Text to read:
┏━━

If we are being intellectually honest, we have to look at the "how." If can the dollar collapse is the question, the answer usually starts at home, not abroad.

The biggest threat isn't a foreign army or a rival currency. It’s math.

The U.S. national debt is barreling past $34 trillion. We are adding a trillion dollars of debt roughly every 100 days now. Interest payments on that debt are starting to eclipse the defense budget. This is the "fiscal dominance" nightmare scenario that economists like Niall Ferguson have warned about. If investors lose faith that the U.S. government can—or will—repay its debts, they will demand higher interest rates. Higher rates make the debt even harder to pay. It’s a death spiral.

Inflation is the other silent killer. If the Federal Reserve is forced to print money to buy the debt that nobody else wants, the value of each dollar drops. That’s what a collapse looks like. It’s not a day where the dollar goes to zero; it’s a decade where a loaf of bread goes from $4 to $40 while your salary stays the same.

The Network Effect

Think of the dollar like QWERTY keyboards or Windows. It’s not necessarily the "best" system, but it’s the one everyone already uses.

  • Contracts: Most global trade contracts are written in dollars.
  • Debt: Emerging markets owe trillions in dollar-denominated debt. To pay it back, they have to buy dollars.
  • Commodities: Oil is priced in dollars. If you're a refiner in Korea buying oil from Nigeria, you're likely using greenbacks.

Breaking this network effect is incredibly hard. You’d need a global catastrophe or a total breakdown of the U.S. legal system. Because, at the end of the day, people use dollars because they trust U.S. courts and the rule of law. They know that if they have a contract dispute in New York, they’ll get a fair shake. Can you say the same about Moscow or Beijing? Not a chance.

What about gold and Bitcoin?

Whenever people ask can the dollar collapse, they usually follow up with "should I buy gold?"

Gold is the ultimate "I don't trust anyone" asset. It has been for 5,000 years. If the dollar really did go through a hyperinflationary event, gold would likely hold its value. But you can't pay for your Netflix subscription in gold flakes. It's a hedge, not a replacement.

┗━━

Dataset extract:
┏━━

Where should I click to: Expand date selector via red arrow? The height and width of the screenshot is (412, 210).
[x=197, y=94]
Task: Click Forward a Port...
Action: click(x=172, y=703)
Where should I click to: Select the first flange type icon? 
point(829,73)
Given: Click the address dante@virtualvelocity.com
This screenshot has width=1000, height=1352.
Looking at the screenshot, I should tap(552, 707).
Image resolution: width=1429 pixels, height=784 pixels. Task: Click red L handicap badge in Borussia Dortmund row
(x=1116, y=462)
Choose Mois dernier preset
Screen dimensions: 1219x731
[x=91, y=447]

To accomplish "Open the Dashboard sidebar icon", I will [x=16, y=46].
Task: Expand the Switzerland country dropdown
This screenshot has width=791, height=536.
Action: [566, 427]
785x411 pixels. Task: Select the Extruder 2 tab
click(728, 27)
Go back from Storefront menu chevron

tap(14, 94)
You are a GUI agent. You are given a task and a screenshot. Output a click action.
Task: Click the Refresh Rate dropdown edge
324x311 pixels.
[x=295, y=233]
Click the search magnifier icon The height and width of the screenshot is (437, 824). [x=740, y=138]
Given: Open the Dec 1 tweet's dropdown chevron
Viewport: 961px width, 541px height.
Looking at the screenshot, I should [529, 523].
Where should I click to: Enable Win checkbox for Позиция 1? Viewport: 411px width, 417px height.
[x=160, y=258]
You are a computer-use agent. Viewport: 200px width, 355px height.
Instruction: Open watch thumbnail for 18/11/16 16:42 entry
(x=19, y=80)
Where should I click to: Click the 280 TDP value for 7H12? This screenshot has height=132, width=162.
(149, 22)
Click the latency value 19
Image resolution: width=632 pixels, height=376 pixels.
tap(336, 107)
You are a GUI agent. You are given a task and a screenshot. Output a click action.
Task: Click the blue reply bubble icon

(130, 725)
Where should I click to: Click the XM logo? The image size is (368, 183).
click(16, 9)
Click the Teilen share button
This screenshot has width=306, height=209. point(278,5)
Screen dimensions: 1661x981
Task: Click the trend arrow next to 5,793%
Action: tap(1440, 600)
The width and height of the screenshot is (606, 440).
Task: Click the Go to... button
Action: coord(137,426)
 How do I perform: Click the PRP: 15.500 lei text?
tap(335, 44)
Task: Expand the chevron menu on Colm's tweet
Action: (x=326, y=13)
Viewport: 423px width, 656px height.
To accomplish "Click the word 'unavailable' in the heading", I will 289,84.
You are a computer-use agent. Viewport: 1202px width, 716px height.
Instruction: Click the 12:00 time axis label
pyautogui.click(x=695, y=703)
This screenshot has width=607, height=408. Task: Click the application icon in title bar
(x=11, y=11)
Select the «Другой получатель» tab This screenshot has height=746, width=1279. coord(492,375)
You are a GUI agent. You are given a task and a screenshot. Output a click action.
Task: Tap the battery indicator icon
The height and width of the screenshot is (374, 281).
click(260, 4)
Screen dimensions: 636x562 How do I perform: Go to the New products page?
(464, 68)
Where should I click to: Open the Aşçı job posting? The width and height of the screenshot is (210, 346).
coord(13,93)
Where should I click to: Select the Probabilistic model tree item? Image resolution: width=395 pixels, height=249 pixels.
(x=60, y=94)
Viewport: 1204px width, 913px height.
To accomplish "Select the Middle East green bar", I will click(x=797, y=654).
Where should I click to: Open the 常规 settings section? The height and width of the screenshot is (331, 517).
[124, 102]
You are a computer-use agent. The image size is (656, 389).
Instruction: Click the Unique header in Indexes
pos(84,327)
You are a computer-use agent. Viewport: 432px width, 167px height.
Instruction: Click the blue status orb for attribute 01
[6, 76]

┗━━

Goal: According to the text on whether the dollar can collapse, how often is the U.S. adding a trillion dollars of debt?

Written solution: Roughly every 100 days.